EXTRACT TO READ.
***

The schema file should be the schema.json file you created for your table.

You can calculate the number of partitions by dividing the total number of rows you expect for your table by the average number of rows you want per partition.

The estimate will be based on the given number of rows from the start of each input file. If your data is such that the beginning of a file will not be representative of the distribution of row keys, you can either read more rows, or prepare a representative sample first.

The sketch size controls the size and accuracy of the data sketches used to estimate the split points. It should be a power of 2 greater than 2 and less than 65536. See the Apache DataSketches documentation for more information:

https://datasketches.apache.org/docs/Quantiles/ClassicQuantilesSketch.html

The paths to your sample data can be specified as a path in your local file system, or you can use the s3a:// scheme to give a path in an S3 bucket like s3a://my-bucket/my-prefix/file.parquet.

You can apply the resulting split points when adding a table by setting an absolute path to the output file in the table property sleeper.table.splits.file. If you've created a table but haven't added any data yet, you can apply a change to this by reinitialising the table. In the future it will not be necessary to set this property when using the instance configuration folder structure, see issue gchq#583.

***

AVAILABLE DATA.
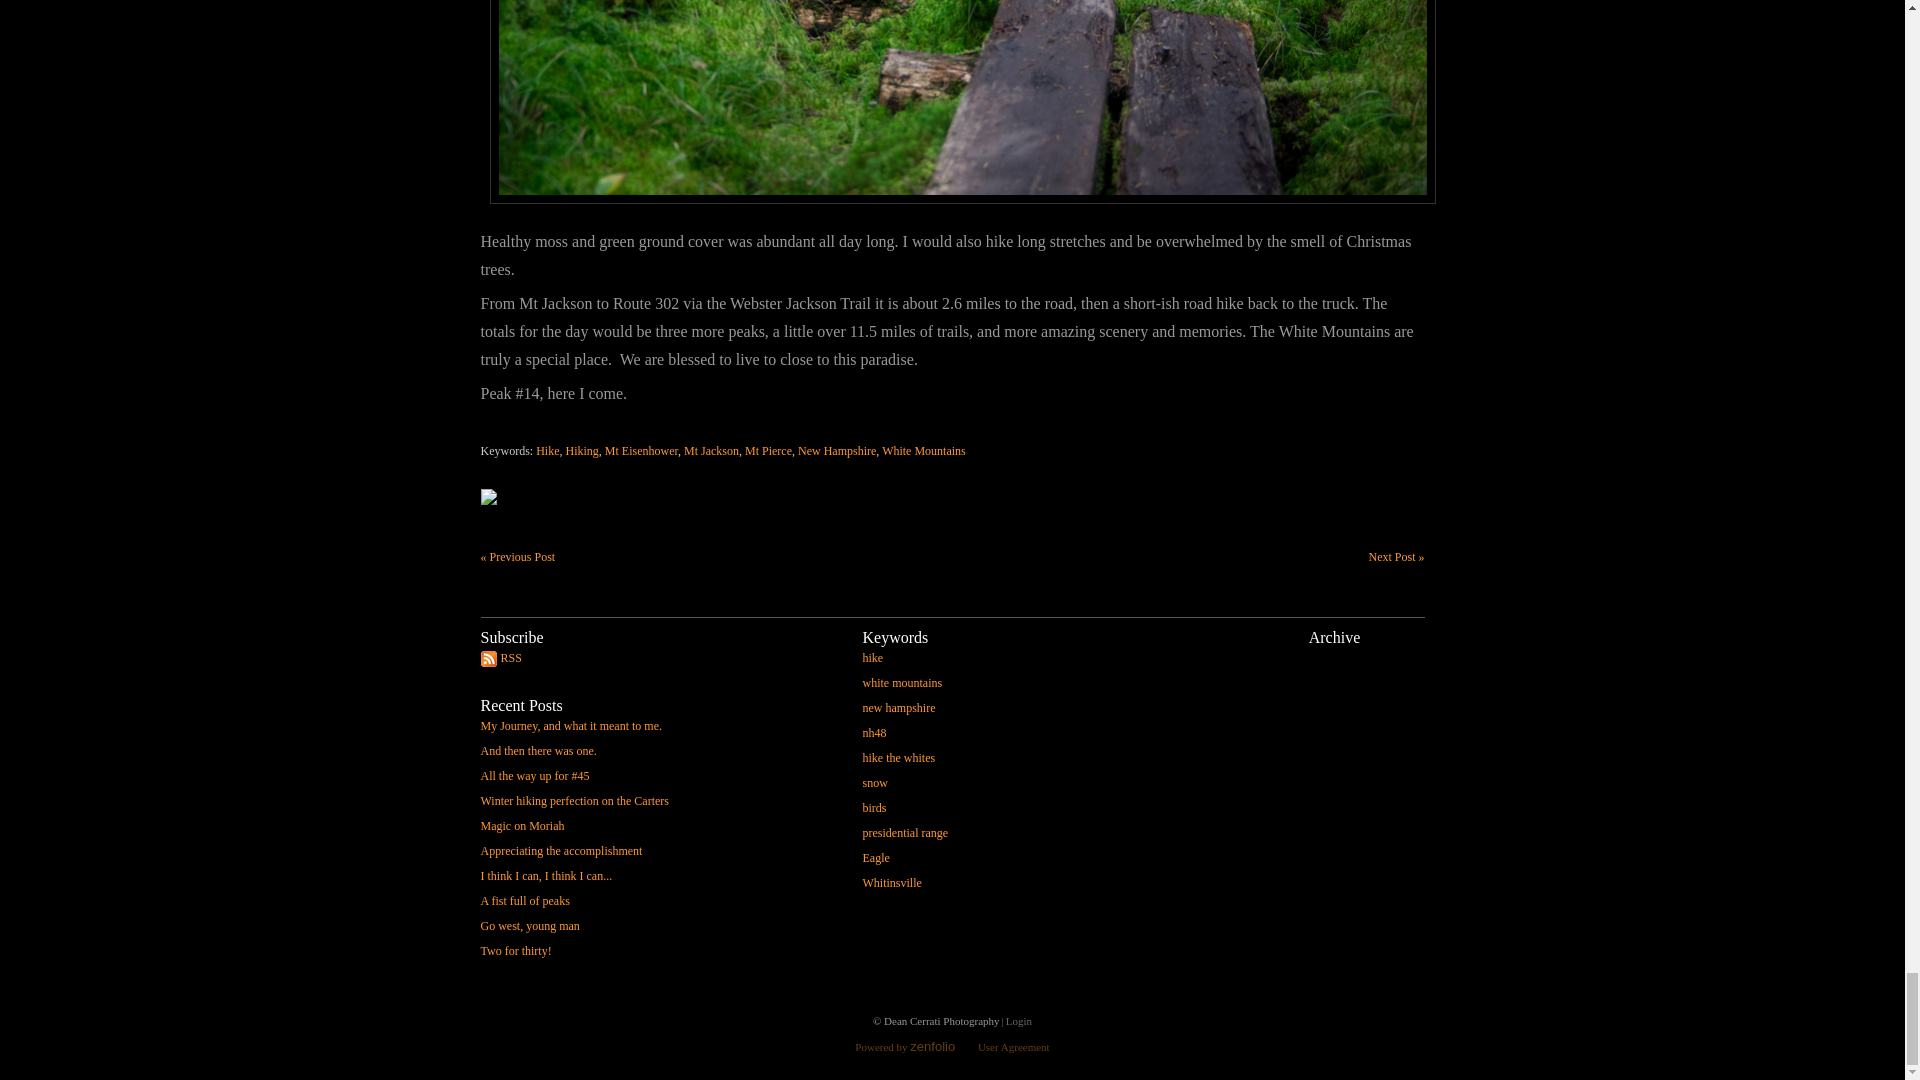 Image resolution: width=1920 pixels, height=1080 pixels. What do you see at coordinates (768, 450) in the screenshot?
I see `Mt Pierce` at bounding box center [768, 450]. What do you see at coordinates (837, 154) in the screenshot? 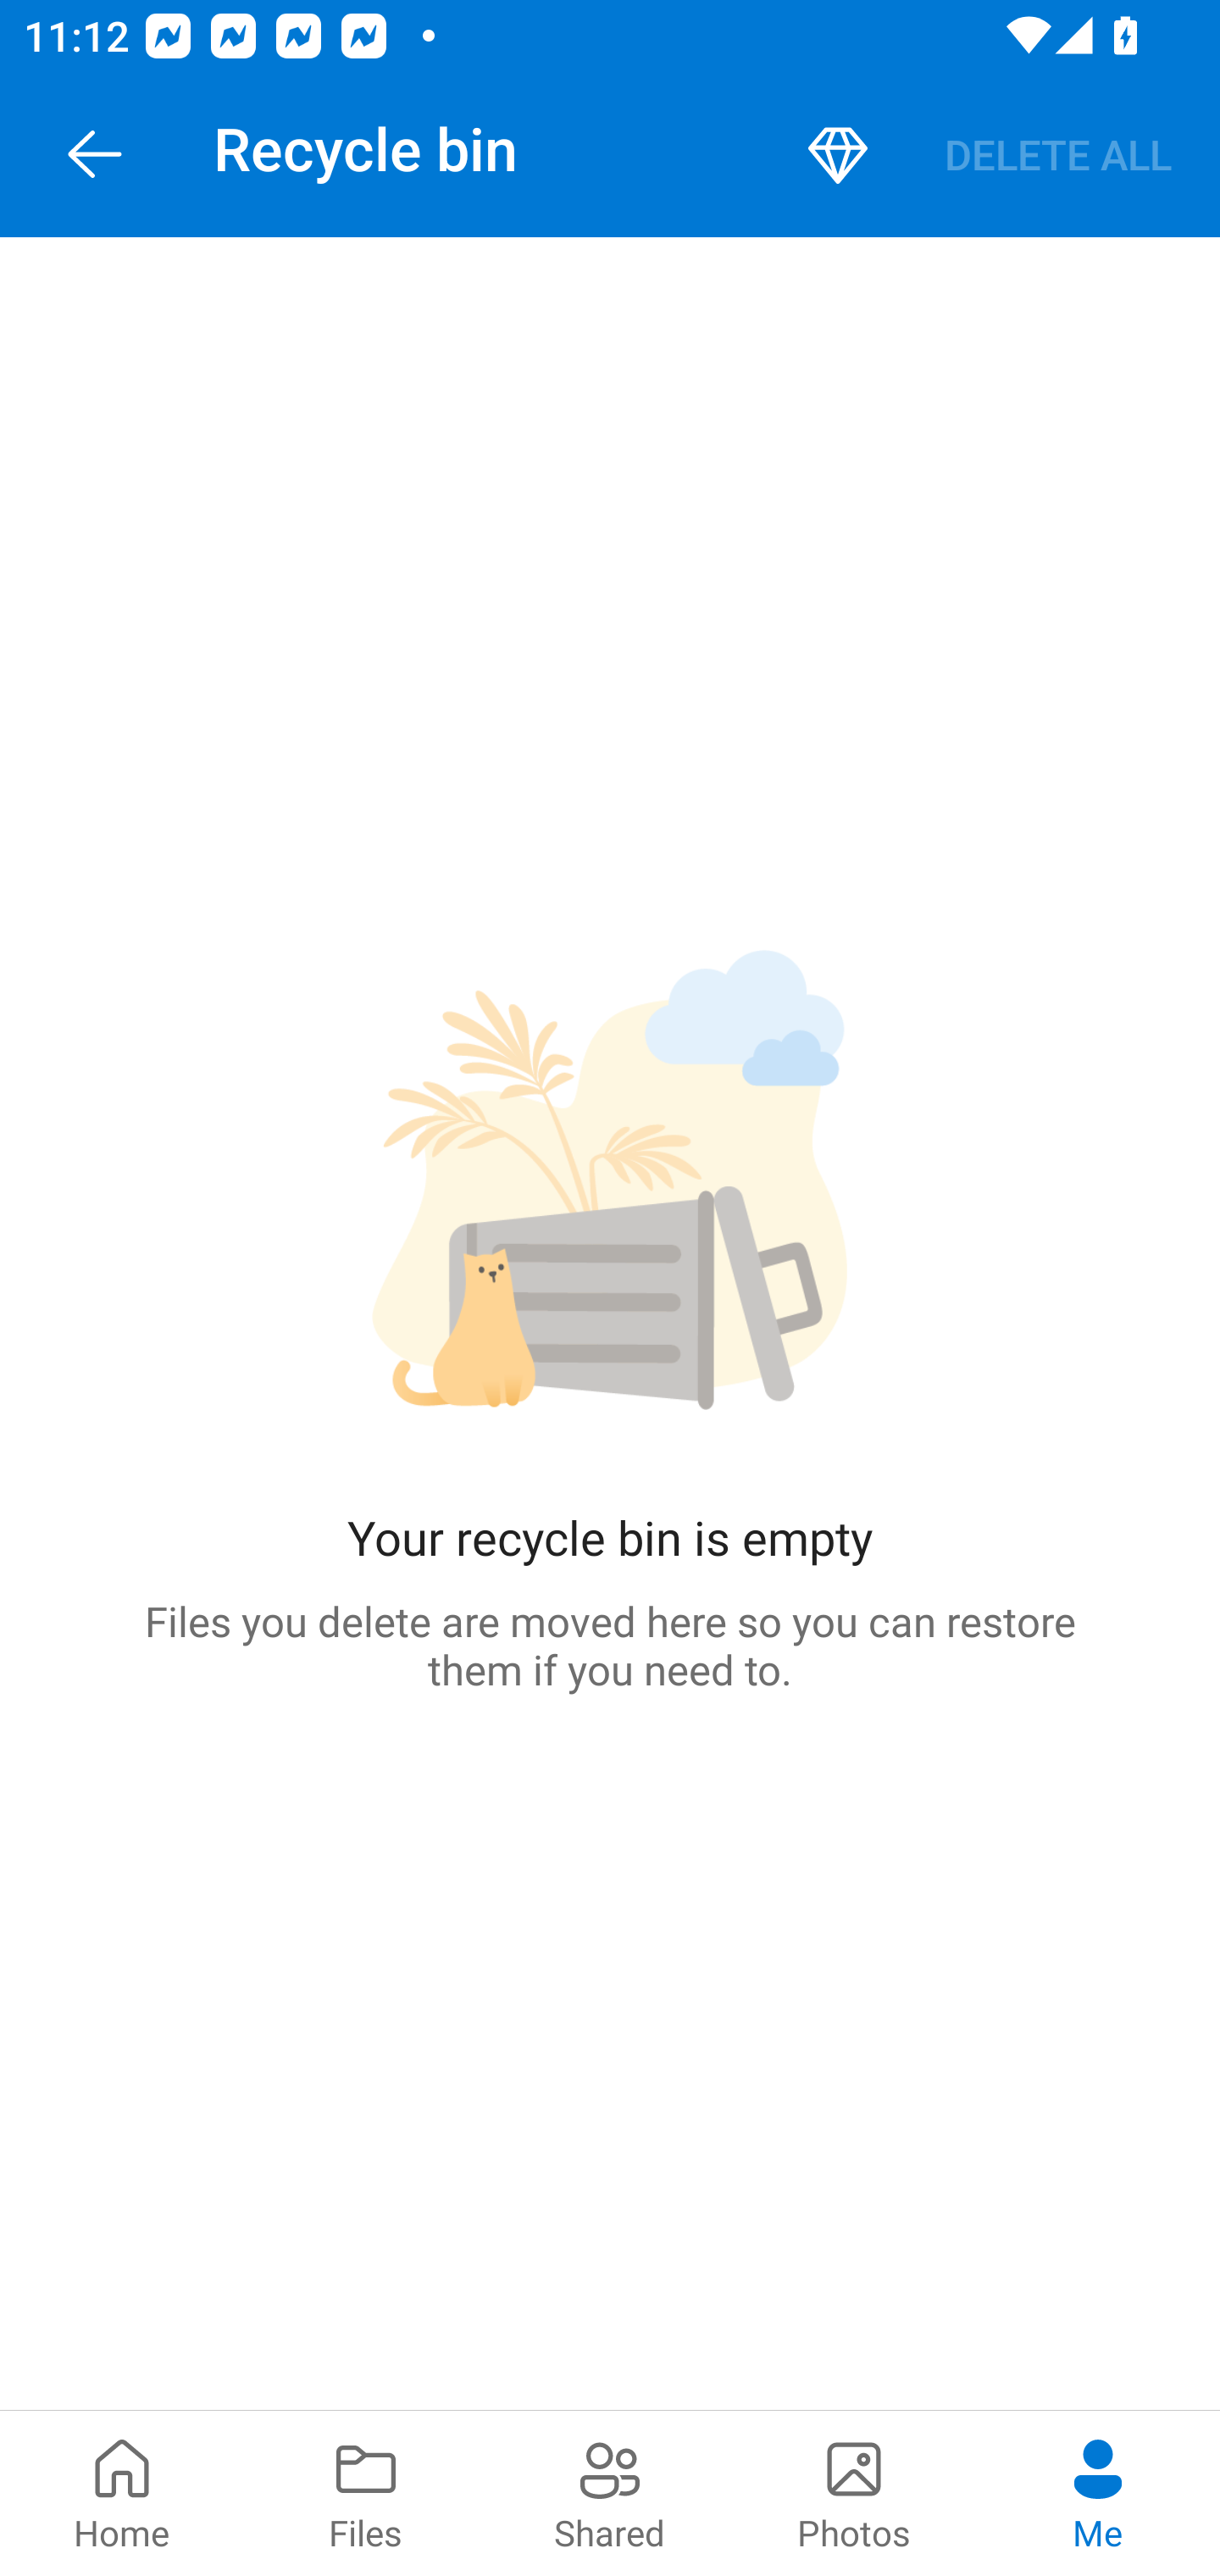
I see `Premium button` at bounding box center [837, 154].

***

PROBLEMS AND TASKS.
- A) In the split-points text, what range must the sketch size fall within?
- B) Print the part of the split-points text that opens with the words "The estimate will" and closes with "bucket like s3a://my-bucket/my-prefix/file.parquet.".
Rely on the split-points text alone.

FINAL ANSWERS.
- A) It must be a power of 2 greater than 2 and less than 65536.

- B)
The estimate will be based on the given number of rows from the start of each input file. If your data is such that the beginning of a file will not be representative of the distribution of row keys, you can either read more rows, or prepare a representative sample first.

The sketch size controls the size and accuracy of the data sketches used to estimate the split points. It should be a power of 2 greater than 2 and less than 65536. See the Apache DataSketches documentation for more information:

https://datasketches.apache.org/docs/Quantiles/ClassicQuantilesSketch.html

The paths to your sample data can be specified as a path in your local file system, or you can use the s3a:// scheme to give a path in an S3 bucket like s3a://my-bucket/my-prefix/file.parquet.